Societa Malata s’ouvre sur la pièce Ignoto (inconnu) qui annonce d’office l’ambiance à la fois rêveuse et angoissante de l’album au moyen de synthés planants et d’une flûte incertaine auxquels se superpose un son de respiration appuyée évoquant un concentrateur d’oxygène et celui de battements sourds et irréguliers qui ralentissent progressivement. Dès cette première pièce, la synth glauque de John Carpenter et l’esthétique lugubre que l’on retrouve dans le thème de Twin Peaks de Badalamenti nous viennent à l’esprit.
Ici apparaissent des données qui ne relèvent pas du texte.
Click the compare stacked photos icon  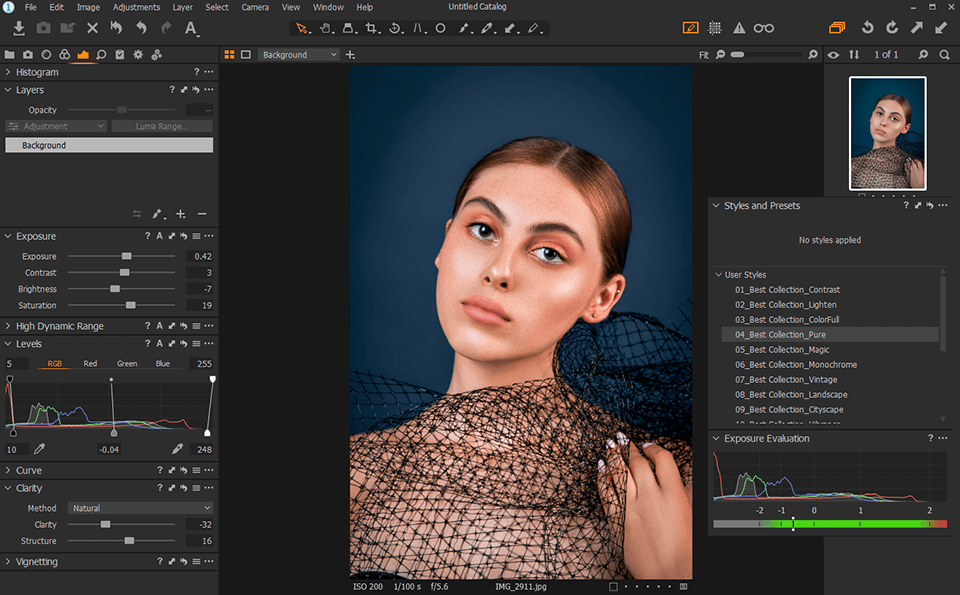tap(837, 28)
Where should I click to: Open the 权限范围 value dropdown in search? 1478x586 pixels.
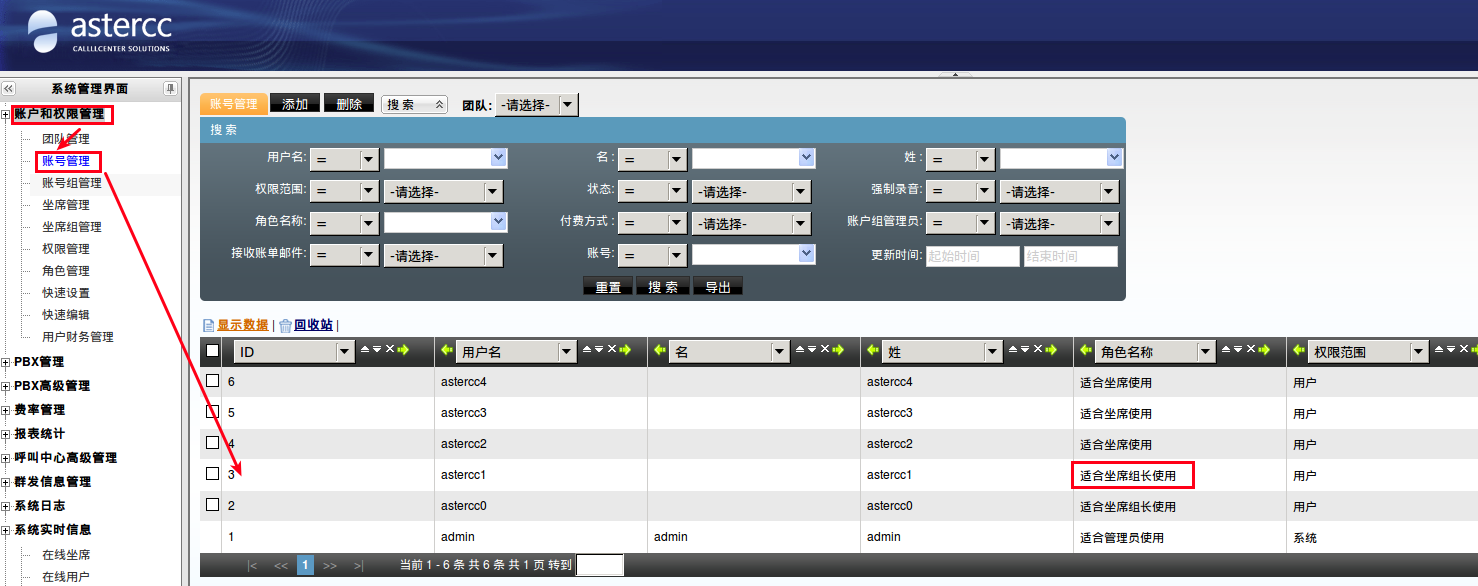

L’album se poursuit avec des pièces aux noms tous aussi évocateurs que Strade Vuote (routes vides), superbe pièce de guitare blues accompagnée de percussions; Pericolo (danger), au synthé des plus cosmiques et Angoscia, qui rend l’angoisse palpable grâce à l’agencement incongru de rythmes très rapides aux circonvolutions préoccupantes d’une flûte sombre. La pression monte d’un cran dans la pièce Fabbrica (usine) dont les percussions de facture nettement industrielle accompagnent un piano déchaîné et des bruits dont l’écho semble se répercuter sur les murs d’un immense local (aucun mal ici à imaginer la chaîne de montage ou l’usine qui sitedemo.cauit à toute vapeur), et c’est suivi de la sinistre Oppressione (oppression) dont les rythmes martiaux se noient dans des nappes de synthés vaporeux dignes d’un film de cimetière grouillant.
Esodo (exode) est la première pièce de l’album qui évoque une sorte de naïveté, ne serait-ce qu’en raison de sa simplicité. C’est l’espoir d’une vie meilleure qui est déjà miné par la mélancolie au moment même où il se forme dans l’esprit, sorte de fuite en avant avec un arrière-goût amer. S’ensuit Vizio (vice), qui est sans doute la pièce la plus étrange de l’album dont le son résolument décalé n’est pas sans rappeler certaines pièces que l’on entendra dans les tout premiers jeux vidéo des années 80. Cette étrangeté futuriste ne laisse toutefois présager rien de bon. Puis, c’est le choc lorsque s’ouvre Occultismo (occultisme) puisqu’il s’agit d’une pièce vocale sans aucune instrumentation. Les voix féminines s’y entremêlent aux voix masculines et créent un effet sublime rappelant le son du vent lorsqu’il se faufile dans des espaces qui lui permettent de se faire entendre. La délicate Noia (ennui) nous prépare ensuite au sommeil (ou à l’assoupissement collectif) avec ses cloches et ses claviers lents et aériens, engourdissement préparant finalement le terrain à la hautement dramatique Dittatura.
Les années 60 et 70 en Italie ont été très riches en groupes psychédéliques, prog et expérimentaux, qu’on ne songe qu’à Musica Elettronica Viva, Metamorfosi, Il Balletto di Bronzo ou Le Orme, pour ne nommer qu’eux. Le monde trouble dans lequel ces groupes évolueront, post mouvement hippie, fortement marqué par une grande désillusion et déstabilisé par les frictions et les affrontements entre des groupes et factions d’allégeances politiques radicalement opposées, ce monde, oscillant entre l’intransigeance et le repli inquiet, Daniela Casa réussit à l’illustrer parfaitement dans son album Societa Malata.
L’album original paru en 1975 est plutôt rare, mais il a heureusement été réédité en 2013 par Penny Records. Essentiel pour tout collectionneur de raretés et chaudement recommandé aux amateurs de musique instrumentale avant-gardiste.